Y a las rusas les pudo la tensión. Fallaron primero en una recogida de pelota aparentemente sencilla y luego al dejar caer uno de los extremos de una de las cintas. Así pues, el oro, la ansiada medalla de oro, fue para España; la plata, para Bulgaria; y el bronce, para Rusia.

La ceremonia de entrega de medallas fue el momento emotivo de la noche. Las gimnastas del equipo español recibieron sus correspondientes preseas coreadas con “olés” por el público asistente; y cuando estaba sonando el himno nacional el nudo que se le hizo en la garganta a Estela y, sobre todo, las lágrimas de Tania, nos conmovieron profundamente a todos.

“>

No es oro todo lo que reluce: la cara amarga de este triunfo
Porque si algo les costó esta medalla a las gimnastas españolas fueron, precisamente, lágrimas. Lágrimas por verse ahí, escuchando el himno español, y con una medalla de oro al cuello; pero lágrimas también por el enorme sacrificio de los 2-3 años anteriores, escasamente recompensado en el futuro.

Meses antes de la celebración de los Juegos una de las jóvenes que peleaba por entrar en el equipo, María Pardo, decidió abandonar la concentración debido a que fue incapaz de soportar la presión a la que estaba siendo sometida. De ahí en adelante, todo se tiñó de polémicas; acusaciones de excesiva severidad y malos tratos por parte de la seleccionadora; y también hacia la Federación, a quien se acusó de dejar “tiradas” a las gimnastas una vez finalizada su carrera deportiva, habiendo salido de la “burbuja” en la que se encontraban mientras se dedicaban a sus entrenamientos.

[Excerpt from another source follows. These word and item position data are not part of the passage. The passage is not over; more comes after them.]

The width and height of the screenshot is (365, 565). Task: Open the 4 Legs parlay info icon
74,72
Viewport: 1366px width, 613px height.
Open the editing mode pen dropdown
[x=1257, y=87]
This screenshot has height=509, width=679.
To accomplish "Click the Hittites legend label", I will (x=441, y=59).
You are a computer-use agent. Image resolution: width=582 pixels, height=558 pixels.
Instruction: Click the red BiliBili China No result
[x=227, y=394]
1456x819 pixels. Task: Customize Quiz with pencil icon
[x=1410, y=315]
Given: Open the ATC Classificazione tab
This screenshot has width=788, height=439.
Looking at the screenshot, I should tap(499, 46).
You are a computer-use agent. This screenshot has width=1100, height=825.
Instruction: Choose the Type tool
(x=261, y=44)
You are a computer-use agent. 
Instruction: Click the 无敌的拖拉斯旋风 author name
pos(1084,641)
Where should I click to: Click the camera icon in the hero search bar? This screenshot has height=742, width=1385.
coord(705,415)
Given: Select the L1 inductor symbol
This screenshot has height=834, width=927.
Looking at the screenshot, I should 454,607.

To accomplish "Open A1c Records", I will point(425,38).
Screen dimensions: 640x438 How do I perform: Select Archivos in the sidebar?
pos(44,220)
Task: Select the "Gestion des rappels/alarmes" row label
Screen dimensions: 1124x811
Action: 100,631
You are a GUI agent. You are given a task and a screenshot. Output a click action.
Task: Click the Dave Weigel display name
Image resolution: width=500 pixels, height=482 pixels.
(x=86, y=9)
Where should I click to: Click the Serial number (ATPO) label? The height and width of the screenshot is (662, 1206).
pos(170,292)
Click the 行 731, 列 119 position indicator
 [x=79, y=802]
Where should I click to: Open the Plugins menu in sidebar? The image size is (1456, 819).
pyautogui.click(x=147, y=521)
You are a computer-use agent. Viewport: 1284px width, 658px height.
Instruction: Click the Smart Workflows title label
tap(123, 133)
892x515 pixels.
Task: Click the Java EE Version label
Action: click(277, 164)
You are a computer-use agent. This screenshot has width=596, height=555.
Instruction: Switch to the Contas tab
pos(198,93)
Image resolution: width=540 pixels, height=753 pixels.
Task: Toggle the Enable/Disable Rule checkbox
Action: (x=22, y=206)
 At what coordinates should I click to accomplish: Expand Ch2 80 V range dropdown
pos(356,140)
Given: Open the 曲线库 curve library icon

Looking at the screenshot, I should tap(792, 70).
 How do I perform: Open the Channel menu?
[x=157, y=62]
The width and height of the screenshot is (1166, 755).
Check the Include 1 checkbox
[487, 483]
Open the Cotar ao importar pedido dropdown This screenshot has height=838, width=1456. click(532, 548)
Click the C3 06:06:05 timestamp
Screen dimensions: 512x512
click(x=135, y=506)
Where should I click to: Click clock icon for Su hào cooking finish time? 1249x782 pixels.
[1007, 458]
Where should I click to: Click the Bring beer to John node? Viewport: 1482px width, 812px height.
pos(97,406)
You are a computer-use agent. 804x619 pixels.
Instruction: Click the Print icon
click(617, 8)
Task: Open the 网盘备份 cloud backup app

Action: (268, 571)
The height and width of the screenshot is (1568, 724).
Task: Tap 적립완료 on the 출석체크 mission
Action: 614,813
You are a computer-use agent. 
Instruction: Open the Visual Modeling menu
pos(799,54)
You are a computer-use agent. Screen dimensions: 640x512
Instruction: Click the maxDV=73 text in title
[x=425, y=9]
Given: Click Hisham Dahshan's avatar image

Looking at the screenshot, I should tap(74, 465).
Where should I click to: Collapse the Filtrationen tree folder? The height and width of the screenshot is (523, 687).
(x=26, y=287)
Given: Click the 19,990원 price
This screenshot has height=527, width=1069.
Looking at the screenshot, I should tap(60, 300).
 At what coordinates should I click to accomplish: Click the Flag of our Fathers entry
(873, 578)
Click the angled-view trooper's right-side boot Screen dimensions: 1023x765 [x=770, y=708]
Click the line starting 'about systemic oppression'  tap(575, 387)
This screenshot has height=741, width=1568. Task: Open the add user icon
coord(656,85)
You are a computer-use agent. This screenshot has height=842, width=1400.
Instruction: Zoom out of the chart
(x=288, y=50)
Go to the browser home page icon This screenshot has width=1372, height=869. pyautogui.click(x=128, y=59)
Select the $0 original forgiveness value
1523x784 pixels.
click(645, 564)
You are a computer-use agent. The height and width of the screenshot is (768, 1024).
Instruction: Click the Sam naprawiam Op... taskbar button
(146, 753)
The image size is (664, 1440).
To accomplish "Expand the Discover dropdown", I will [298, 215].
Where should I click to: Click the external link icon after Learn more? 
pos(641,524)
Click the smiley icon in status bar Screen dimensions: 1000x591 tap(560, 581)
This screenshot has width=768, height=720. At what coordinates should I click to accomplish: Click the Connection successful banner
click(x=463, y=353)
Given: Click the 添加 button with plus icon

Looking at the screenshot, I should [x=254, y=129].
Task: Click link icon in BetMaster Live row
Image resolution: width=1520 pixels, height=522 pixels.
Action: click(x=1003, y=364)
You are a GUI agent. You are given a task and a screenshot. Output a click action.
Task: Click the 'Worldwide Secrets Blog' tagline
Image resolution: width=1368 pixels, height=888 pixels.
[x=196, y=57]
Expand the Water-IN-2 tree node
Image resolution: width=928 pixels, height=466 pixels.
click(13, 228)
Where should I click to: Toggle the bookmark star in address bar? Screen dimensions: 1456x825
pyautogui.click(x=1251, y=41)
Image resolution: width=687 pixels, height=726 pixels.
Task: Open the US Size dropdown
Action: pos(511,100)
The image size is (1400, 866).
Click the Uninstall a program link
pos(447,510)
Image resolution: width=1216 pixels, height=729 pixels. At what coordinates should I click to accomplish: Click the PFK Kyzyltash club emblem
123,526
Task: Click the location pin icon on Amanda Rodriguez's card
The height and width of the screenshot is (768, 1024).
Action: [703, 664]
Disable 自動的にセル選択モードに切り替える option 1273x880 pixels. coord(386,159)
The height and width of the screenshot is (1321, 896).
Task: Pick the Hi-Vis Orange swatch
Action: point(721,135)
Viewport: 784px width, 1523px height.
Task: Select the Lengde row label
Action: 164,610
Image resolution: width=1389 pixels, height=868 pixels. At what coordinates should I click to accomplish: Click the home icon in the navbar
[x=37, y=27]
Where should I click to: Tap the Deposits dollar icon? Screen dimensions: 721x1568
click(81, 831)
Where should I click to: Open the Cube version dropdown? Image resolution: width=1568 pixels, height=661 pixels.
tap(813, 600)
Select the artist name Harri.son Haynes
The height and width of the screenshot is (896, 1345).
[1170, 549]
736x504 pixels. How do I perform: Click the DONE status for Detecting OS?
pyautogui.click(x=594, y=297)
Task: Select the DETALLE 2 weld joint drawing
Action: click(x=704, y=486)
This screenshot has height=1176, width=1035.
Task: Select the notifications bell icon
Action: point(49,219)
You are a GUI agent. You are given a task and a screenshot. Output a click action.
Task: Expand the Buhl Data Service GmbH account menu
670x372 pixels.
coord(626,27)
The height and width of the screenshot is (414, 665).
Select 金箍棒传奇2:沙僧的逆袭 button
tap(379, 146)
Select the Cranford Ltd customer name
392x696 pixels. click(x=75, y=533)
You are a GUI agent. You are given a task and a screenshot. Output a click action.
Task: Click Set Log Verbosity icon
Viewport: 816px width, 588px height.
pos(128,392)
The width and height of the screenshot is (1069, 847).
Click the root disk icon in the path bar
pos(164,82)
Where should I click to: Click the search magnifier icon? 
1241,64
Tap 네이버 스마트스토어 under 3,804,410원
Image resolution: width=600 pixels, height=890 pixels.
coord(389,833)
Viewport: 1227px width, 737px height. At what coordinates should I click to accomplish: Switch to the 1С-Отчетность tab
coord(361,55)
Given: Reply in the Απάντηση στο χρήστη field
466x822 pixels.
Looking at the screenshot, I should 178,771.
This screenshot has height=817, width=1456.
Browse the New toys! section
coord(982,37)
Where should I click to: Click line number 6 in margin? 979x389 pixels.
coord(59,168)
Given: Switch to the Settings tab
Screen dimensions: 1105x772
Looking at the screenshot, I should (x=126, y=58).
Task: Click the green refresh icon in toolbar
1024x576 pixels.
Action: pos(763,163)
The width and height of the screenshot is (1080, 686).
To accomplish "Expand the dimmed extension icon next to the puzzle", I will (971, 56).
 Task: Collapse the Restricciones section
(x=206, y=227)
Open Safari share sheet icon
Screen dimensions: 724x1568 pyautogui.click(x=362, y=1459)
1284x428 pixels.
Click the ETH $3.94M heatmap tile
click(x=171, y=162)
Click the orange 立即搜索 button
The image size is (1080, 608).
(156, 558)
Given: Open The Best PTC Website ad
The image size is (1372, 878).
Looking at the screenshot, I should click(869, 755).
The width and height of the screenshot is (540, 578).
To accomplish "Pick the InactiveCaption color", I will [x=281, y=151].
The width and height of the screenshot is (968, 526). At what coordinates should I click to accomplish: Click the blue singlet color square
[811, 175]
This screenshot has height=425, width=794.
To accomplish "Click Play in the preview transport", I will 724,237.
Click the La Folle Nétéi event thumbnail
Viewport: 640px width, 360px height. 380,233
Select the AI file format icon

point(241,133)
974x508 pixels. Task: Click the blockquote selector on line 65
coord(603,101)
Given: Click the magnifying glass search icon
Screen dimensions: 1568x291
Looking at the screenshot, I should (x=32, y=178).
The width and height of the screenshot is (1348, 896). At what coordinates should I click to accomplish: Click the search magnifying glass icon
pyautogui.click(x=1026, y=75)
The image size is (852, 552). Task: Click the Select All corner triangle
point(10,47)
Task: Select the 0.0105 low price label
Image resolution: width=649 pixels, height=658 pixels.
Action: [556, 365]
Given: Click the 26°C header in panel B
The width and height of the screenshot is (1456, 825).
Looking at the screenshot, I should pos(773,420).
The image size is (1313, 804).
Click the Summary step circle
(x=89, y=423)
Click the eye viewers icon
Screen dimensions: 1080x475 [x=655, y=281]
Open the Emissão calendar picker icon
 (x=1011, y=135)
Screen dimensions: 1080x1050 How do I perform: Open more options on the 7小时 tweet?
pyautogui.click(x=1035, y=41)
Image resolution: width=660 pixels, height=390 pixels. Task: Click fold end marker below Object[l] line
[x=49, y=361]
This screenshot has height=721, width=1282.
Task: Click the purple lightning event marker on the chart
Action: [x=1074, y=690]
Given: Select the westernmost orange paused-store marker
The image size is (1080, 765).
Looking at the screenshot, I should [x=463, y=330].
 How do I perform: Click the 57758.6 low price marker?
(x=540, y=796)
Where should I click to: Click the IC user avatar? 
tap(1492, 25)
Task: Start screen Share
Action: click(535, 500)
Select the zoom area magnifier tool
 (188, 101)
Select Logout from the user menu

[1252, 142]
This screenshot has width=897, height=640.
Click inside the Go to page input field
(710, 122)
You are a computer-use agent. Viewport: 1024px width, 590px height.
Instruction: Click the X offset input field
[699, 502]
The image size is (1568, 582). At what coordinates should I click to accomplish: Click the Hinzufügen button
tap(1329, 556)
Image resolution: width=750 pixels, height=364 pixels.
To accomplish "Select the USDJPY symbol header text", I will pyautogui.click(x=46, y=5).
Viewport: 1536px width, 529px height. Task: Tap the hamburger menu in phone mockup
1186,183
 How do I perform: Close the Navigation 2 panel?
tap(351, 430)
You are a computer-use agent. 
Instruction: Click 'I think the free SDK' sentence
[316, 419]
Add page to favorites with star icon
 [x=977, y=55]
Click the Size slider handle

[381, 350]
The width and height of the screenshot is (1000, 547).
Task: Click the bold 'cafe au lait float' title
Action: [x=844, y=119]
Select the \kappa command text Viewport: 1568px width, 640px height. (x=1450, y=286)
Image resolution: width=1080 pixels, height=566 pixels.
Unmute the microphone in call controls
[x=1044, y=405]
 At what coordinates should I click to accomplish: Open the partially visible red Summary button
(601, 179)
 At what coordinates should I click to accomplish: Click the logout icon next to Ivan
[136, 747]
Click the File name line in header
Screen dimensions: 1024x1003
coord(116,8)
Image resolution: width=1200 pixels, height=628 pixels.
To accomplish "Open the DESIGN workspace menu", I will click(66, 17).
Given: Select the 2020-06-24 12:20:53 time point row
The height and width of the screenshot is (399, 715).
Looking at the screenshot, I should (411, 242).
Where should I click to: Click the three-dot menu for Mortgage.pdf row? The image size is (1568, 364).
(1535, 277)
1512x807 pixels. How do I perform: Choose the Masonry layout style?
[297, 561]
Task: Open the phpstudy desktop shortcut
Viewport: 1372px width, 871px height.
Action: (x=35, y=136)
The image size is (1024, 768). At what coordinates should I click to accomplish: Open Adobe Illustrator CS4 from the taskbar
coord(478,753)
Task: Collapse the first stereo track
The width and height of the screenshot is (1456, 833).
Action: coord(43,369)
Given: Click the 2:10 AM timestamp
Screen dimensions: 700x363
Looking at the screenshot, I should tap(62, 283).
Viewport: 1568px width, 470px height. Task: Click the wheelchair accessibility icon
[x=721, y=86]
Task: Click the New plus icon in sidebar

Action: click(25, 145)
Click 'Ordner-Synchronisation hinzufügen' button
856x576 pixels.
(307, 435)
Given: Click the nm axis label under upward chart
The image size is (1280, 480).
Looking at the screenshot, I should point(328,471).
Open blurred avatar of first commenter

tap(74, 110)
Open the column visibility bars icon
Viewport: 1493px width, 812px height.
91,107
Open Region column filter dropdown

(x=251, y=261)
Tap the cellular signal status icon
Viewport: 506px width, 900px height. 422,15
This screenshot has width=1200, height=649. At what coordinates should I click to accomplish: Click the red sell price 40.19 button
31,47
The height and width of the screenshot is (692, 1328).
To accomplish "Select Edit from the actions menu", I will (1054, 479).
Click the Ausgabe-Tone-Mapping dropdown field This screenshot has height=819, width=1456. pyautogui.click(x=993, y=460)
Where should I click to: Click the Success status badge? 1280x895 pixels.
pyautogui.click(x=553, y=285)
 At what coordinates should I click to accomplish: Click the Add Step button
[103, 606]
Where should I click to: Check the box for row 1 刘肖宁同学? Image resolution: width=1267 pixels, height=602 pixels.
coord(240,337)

El diario de María salió a la luz dos meses después del éxito obtenido por sus compañeras en Atlanta. Más tarde, en 2001, Nuria Cabanillas declaró en el Senado sobre sus vivencias particulares y sobre la situación en la que quedaron ella y varias de sus compañeras al terminar su carrera deportiva -en un documento largo pero interesantísimo, que llega a poner por momentos los vellos de punta, y que recomiendo a todos aquellos que tengan interés por saber un poco más del tema-; y hace un par de años, Tania Lamarca, la gimnasta que rompió a llorar en el podium y que se puede decir que fue la que peor acabó con la Federación -se vio envuelta en un asunto tan polémico y tan delicado en la rítmica como el del sobrepeso de las gimnastas-, se decidió a publicar un libro, Lágrimas por una medalla, en el que cuenta con pelos y señales todo lo que a ella le ocurrió antes y después de participar en Atlanta; un libro que todavía no ha llegado a mis manos, pero que si algún día lo hace, lo leeré con sumo interés.

Son las luces y las sombras de un histórico momento del deporte español; un momento que, particularmente, hoy en día me sigue emocionando no ya por el oro en sí, sino porque cada vez soy más consciente de todo lo que les costó lograrlo a las chicas, y de lo mal que trataron a algunas de ellas desde la Federación. Ya sé que la gimnasia, tanto artística como rítmica, es un deporte tremendamente sacrificado, pero una cosa es esto y otra muy distinta lo que acabo de contar; y también sé que no tengo pruebas, que sólo conozco la versión de las deportistas; pero qué queréis que os diga, yo las creo.